If a line in the records contains the word "Given", count it; state the resulting number and nothing more.
********
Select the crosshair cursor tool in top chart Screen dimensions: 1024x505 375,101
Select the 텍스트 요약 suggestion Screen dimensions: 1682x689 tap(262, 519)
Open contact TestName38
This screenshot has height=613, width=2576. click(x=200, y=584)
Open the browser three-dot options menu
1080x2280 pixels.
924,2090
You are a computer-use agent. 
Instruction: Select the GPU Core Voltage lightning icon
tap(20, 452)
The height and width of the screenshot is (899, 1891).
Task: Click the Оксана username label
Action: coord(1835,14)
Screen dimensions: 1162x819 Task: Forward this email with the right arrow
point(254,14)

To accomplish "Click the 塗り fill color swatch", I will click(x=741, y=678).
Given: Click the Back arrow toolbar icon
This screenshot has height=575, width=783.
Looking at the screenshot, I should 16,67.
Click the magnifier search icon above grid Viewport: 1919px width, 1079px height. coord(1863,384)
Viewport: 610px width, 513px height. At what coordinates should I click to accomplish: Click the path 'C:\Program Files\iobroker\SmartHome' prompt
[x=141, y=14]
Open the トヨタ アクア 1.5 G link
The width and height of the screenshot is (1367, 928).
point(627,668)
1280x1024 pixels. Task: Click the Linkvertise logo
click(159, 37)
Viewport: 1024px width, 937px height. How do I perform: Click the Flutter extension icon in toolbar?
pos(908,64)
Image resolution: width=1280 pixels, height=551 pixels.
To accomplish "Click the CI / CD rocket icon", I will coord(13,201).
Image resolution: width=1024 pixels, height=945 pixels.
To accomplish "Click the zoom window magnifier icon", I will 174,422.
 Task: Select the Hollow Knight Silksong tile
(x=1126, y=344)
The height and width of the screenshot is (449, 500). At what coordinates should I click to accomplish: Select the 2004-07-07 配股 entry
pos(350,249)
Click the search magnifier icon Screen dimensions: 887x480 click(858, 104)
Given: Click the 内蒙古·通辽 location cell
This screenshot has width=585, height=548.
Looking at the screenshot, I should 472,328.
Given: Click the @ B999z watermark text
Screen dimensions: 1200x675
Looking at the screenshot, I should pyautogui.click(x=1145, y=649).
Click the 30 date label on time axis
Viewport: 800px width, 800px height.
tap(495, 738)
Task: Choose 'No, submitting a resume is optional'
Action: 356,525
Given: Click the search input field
********
* Expected answer: 4